Houston Rockets guard James Harden left the court two minutes into subbing in for Eric Gordon during Wednesday's 100-89 loss to the Utah Jazz after suffering a hamstring injury. The reigning MVP wouldn't concern himself or other with the injury, saying it wasn't anywhere close to the hamstring injury that kept him out several games last year.

“We’re just being cautious,” said James Harden, according to ESPN's Tim MacMahon.

Harden missed time early during the 2017-18 season, soon after point guard Chris Paul was bit by the injury bug himself, making their potential backcourt partnership wait a little longer.

While he did play 32 minutes and posted a strong stat line, the Rockets will monitor this situation and feel out how the risk and reward of playing him on Friday on a home runback agains the L.A. Clippers.

Houston is 1-3 so far through this season and 0-2 without Paul, as he served his two-game suspension after his fight with Los Angeles Lakers point guard Rajon Rondo on Saturday.

The Rockets have dearly missed Paul's defense through this initial stretch and are now in danger of missing Harden's scoring and playmaking ability if he misses time.
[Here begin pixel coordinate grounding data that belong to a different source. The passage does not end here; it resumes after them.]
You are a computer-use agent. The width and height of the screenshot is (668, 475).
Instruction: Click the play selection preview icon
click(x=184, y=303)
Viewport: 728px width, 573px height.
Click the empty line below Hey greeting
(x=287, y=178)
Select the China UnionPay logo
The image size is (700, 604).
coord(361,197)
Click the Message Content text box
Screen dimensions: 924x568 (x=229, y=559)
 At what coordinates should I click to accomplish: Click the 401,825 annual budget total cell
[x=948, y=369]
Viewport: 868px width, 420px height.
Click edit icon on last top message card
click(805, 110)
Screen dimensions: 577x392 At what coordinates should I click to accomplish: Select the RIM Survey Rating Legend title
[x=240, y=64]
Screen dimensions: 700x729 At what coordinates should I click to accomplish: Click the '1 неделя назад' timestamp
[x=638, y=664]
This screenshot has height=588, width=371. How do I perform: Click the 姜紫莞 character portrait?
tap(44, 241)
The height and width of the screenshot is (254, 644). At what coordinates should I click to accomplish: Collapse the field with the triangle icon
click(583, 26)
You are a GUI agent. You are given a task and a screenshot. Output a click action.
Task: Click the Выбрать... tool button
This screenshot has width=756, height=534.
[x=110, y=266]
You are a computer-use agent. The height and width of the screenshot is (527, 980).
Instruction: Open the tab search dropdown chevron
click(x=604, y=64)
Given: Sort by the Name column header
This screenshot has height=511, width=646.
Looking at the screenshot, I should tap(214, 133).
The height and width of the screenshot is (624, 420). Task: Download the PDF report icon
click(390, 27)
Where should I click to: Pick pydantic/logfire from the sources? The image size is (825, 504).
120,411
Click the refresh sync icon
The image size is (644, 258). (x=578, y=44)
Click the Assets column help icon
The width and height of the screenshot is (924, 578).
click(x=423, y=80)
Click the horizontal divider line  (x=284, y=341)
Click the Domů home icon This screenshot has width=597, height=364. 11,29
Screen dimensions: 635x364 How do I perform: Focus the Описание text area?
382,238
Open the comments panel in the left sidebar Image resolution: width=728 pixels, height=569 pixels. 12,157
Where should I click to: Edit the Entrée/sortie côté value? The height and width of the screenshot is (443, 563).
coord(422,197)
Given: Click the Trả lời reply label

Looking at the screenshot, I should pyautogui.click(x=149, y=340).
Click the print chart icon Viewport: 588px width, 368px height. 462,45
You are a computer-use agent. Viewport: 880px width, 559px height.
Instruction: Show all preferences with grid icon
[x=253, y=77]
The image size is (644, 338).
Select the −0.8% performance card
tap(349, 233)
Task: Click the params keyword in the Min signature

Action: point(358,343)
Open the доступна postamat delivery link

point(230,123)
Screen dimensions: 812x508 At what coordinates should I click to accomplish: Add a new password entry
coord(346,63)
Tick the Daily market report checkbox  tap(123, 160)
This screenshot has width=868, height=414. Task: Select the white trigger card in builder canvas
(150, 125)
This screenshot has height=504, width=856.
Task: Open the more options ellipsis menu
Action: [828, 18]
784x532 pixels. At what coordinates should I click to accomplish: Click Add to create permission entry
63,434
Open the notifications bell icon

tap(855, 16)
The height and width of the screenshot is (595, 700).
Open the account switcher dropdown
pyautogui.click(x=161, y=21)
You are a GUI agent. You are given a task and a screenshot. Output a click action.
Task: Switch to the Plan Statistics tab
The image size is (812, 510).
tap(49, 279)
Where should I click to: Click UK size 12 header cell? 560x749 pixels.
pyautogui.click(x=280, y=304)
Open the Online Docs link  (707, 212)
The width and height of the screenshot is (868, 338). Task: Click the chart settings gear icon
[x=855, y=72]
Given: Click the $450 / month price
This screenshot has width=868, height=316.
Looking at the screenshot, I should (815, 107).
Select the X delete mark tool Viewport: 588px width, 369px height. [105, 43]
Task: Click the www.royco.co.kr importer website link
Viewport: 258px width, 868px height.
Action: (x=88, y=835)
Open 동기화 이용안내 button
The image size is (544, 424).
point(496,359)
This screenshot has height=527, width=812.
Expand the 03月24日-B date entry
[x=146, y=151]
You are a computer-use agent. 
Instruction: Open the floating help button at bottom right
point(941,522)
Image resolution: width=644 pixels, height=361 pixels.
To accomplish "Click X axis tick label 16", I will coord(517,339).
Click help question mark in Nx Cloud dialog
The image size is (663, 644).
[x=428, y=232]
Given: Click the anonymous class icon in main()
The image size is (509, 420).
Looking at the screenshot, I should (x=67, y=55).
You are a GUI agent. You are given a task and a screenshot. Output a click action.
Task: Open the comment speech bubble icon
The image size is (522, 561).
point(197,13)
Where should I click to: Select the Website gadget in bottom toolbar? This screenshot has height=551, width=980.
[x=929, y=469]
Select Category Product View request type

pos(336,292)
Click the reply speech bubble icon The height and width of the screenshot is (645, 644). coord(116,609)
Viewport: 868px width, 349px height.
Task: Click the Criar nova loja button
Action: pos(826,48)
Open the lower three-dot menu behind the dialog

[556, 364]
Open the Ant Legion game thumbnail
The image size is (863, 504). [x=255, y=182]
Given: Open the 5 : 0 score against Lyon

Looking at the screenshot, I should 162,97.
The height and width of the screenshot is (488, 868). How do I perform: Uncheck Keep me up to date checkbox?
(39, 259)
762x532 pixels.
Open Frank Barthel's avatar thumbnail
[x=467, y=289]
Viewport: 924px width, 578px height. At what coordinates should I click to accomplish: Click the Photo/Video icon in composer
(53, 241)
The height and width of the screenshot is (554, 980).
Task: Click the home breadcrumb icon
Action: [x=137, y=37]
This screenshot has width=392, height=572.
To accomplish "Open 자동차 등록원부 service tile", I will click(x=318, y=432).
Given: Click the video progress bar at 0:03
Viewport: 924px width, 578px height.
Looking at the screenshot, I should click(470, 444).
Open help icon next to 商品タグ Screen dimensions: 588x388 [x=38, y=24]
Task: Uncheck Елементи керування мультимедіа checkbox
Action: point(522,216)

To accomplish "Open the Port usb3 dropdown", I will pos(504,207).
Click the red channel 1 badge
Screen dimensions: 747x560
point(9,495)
After entering the game five minutes into the fourth quarter, Harden turned to the Rockets' bench and asked for a timeout after his team had come back from down as much as 16 to within five points of the Jazz. The Beard had dropped in a short jumper and tossed a long pass to Clint Capela before exiting two minutes after checking into the scores table with tightness in his left hamstring.

Despite the early-season woes and only a 1-3 record to show, head coach Mike D'Antoni remained confident.

“We have to hang in there a little bit,” D'Antoni said, according to Jonathan Feigen of The Houston Chronicle. “We have some pains, some growing pains right now, but we'll be fine.

“We're going to do this. This team is going to be good. It's going to be really good.”